- **WORK INSTRUCTIONS**
Give back exactly the lines of the material below, starting with the line with "1407x840 pixels." and going on through the line with "The width and height of the screenshot is (740, 521).".

- **RECORDS FOR THIS EXERCISE**

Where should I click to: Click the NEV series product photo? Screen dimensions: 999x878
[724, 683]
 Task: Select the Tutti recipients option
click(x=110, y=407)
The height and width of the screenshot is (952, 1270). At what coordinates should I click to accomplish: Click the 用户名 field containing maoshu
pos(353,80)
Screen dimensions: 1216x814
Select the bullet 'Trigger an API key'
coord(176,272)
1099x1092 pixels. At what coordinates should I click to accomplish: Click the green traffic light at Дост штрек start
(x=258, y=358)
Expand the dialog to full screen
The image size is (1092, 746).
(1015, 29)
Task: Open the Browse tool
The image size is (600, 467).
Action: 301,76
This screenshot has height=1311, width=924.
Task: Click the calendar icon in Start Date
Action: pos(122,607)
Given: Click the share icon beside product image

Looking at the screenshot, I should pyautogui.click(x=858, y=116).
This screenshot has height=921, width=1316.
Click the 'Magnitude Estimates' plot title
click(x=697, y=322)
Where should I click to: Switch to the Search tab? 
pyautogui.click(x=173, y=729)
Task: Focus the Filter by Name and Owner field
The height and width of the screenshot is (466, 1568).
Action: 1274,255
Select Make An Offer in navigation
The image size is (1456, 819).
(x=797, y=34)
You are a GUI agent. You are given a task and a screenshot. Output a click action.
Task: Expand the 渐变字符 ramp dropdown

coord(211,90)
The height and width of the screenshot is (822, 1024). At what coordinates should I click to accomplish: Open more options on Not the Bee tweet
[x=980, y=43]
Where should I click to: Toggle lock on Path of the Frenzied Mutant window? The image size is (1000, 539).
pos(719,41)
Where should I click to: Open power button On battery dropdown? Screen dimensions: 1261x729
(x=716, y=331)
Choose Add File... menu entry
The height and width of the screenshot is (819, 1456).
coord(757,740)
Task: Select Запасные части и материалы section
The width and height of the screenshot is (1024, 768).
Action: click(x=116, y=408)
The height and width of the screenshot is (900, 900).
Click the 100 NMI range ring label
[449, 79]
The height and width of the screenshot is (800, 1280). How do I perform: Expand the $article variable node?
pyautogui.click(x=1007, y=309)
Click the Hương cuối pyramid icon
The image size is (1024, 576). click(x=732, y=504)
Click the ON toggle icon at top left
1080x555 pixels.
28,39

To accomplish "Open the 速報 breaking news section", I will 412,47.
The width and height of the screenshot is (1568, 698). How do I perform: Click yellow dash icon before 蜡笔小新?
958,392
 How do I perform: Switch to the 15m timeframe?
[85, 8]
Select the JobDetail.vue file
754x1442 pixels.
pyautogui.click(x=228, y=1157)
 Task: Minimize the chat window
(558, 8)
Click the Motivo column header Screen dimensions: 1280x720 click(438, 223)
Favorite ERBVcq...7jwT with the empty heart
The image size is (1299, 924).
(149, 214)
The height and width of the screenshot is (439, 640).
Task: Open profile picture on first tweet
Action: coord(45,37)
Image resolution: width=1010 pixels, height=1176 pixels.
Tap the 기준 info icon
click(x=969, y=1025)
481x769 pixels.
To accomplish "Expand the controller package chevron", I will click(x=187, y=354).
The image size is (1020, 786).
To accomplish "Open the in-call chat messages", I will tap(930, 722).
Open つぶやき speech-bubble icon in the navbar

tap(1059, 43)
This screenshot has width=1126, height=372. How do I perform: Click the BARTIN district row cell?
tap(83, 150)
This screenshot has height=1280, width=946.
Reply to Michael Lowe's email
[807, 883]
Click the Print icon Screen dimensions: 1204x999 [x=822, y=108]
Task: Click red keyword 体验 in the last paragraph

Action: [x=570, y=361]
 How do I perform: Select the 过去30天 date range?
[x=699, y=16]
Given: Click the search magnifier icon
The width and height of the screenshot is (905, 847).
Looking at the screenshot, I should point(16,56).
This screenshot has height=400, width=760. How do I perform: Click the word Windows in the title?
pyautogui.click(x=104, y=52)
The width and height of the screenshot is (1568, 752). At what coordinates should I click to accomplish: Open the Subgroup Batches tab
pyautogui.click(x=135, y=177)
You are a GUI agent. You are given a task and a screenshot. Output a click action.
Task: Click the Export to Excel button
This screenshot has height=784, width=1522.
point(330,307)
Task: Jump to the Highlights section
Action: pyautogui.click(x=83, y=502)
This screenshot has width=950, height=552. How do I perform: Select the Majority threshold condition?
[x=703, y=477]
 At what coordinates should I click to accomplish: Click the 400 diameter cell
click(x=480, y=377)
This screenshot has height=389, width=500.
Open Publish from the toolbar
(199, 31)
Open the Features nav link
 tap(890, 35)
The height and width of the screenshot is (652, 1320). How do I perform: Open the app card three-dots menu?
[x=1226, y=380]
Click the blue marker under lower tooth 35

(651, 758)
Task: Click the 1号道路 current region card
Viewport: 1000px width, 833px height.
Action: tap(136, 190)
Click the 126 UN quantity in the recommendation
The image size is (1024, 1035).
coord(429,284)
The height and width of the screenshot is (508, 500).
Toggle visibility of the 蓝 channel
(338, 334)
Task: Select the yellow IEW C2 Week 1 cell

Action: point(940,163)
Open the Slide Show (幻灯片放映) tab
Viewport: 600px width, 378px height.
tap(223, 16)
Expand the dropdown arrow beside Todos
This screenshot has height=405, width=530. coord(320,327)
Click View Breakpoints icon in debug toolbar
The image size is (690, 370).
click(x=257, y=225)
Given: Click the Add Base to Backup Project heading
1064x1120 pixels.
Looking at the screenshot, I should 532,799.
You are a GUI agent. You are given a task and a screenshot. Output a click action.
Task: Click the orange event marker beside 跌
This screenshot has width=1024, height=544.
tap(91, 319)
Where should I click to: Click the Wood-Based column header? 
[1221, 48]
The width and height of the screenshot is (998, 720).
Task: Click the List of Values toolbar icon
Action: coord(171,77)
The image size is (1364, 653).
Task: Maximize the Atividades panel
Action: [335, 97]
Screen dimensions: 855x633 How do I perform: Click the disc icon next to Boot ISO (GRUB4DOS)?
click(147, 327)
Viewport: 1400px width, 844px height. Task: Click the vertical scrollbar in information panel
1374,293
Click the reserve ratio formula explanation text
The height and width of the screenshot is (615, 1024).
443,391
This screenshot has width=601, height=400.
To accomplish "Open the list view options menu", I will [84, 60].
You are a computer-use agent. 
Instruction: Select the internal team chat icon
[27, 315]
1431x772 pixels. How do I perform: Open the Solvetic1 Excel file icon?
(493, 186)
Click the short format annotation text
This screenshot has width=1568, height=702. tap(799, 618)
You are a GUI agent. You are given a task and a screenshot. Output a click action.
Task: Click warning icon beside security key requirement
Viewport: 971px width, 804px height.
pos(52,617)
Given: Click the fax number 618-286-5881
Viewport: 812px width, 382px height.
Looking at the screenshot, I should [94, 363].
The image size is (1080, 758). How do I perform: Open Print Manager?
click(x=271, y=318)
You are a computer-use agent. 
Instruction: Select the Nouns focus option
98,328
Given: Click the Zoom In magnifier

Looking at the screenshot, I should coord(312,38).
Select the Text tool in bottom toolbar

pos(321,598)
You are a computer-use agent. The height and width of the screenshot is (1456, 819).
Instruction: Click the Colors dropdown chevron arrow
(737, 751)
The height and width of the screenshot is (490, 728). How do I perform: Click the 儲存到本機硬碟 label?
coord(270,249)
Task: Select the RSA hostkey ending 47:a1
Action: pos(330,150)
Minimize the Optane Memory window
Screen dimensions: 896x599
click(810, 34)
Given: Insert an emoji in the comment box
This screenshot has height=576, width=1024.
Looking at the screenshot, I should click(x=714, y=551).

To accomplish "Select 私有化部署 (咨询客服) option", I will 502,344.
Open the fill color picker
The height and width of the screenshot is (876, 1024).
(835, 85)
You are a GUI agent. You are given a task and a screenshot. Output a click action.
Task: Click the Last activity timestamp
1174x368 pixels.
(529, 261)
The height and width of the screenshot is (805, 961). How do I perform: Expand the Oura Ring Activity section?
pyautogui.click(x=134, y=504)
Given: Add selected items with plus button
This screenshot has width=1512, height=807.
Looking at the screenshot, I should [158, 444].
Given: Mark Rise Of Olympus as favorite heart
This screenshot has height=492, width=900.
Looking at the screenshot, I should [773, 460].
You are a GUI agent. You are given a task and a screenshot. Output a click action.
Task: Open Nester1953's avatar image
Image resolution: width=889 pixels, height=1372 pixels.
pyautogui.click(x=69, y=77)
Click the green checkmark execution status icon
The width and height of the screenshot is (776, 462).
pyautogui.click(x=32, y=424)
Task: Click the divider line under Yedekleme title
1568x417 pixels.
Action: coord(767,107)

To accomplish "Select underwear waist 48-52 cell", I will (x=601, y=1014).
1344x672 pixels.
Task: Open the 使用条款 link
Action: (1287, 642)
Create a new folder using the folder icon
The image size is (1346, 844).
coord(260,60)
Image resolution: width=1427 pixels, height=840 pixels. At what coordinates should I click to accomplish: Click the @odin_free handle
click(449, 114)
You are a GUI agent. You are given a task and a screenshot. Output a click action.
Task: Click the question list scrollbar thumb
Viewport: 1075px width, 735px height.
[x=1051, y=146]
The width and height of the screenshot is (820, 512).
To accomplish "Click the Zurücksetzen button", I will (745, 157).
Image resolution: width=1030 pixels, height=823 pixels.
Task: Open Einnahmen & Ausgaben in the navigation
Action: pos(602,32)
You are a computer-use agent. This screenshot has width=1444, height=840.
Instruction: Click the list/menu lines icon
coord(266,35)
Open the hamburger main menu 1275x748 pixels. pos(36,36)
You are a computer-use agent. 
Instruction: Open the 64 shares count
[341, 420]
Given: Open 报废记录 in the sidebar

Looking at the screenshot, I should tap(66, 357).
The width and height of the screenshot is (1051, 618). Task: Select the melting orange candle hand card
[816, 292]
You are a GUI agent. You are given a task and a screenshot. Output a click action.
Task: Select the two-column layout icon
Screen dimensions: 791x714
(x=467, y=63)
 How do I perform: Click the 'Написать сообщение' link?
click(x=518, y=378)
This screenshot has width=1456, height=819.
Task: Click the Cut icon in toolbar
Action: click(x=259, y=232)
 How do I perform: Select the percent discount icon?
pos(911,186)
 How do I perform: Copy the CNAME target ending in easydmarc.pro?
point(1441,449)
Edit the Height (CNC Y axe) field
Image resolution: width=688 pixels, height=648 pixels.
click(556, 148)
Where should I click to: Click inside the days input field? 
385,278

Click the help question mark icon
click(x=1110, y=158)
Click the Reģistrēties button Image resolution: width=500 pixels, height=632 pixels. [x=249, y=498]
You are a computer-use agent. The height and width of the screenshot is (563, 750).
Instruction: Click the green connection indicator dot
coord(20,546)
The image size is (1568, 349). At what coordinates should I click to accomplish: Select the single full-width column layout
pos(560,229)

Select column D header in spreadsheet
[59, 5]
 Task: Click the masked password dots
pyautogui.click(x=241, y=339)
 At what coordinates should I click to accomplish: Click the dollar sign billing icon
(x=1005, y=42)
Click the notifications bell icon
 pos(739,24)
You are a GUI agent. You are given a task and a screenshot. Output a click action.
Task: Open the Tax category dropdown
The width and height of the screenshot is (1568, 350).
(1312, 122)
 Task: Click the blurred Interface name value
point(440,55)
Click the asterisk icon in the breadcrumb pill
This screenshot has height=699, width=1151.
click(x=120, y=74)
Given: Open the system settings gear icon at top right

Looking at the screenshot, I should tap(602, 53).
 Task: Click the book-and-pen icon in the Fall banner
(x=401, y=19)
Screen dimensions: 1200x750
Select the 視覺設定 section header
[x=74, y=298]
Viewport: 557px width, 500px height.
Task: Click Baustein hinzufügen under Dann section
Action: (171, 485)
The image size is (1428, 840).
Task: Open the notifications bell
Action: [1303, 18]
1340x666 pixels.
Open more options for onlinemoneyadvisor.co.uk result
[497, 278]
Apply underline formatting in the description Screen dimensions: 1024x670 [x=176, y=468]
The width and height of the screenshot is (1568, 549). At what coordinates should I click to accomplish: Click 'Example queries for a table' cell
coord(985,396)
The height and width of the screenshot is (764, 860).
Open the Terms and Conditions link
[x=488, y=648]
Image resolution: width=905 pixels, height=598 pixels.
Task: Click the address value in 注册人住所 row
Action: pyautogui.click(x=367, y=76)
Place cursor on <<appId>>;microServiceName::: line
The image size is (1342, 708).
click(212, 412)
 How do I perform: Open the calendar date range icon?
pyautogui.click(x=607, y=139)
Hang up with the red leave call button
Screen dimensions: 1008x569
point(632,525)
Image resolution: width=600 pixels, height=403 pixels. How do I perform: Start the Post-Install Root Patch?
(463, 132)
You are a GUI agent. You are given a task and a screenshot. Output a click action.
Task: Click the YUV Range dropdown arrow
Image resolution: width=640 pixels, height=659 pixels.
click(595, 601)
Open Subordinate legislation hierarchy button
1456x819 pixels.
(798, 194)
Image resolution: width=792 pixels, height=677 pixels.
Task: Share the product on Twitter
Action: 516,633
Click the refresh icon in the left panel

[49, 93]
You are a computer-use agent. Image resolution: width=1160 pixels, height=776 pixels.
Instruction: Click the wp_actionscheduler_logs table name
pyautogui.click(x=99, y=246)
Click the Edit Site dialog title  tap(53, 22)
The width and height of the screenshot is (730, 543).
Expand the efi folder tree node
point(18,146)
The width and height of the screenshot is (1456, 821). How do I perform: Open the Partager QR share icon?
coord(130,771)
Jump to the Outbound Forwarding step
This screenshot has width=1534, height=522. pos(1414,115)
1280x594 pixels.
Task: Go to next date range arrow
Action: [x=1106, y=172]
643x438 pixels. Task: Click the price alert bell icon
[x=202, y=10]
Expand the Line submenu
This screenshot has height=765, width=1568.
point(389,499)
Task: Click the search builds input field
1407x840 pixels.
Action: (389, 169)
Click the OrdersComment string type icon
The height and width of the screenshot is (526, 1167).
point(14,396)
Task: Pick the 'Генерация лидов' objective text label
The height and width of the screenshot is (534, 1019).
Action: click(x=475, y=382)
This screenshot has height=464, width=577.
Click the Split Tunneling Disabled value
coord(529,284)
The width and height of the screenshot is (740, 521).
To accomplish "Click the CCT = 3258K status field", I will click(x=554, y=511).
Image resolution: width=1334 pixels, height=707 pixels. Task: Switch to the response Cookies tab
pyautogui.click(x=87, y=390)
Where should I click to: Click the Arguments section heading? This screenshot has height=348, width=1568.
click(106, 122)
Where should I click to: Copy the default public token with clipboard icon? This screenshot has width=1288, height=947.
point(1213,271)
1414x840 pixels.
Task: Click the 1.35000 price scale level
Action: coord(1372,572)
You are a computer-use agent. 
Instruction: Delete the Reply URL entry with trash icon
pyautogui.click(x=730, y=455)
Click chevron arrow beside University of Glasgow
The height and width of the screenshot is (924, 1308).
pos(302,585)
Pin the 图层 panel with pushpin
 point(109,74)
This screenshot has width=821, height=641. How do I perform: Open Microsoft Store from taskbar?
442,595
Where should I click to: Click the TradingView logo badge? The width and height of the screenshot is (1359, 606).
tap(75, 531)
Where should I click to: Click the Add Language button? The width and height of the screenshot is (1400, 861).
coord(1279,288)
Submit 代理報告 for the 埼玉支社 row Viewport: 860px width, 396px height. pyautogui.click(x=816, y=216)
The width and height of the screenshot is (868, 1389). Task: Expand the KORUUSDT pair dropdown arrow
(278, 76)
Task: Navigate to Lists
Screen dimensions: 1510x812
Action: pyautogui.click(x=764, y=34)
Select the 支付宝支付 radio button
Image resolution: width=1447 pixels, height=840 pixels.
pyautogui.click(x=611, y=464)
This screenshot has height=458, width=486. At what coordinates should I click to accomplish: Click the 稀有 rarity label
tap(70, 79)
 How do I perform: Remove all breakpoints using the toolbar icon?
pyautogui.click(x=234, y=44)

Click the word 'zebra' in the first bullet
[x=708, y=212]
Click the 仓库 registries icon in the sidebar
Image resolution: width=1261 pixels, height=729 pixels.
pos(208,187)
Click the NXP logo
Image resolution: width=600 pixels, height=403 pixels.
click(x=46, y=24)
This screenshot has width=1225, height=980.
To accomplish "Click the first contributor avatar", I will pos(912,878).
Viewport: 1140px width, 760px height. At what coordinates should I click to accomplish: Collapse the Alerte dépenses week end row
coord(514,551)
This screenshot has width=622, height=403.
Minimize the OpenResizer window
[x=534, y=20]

- **RESULT**
1407x840 pixels.
Action: (389, 169)
Click the OrdersComment string type icon
The height and width of the screenshot is (526, 1167).
point(14,396)
Task: Pick the 'Генерация лидов' objective text label
The height and width of the screenshot is (534, 1019).
Action: click(x=475, y=382)
This screenshot has height=464, width=577.
Click the Split Tunneling Disabled value
coord(529,284)
The width and height of the screenshot is (740, 521).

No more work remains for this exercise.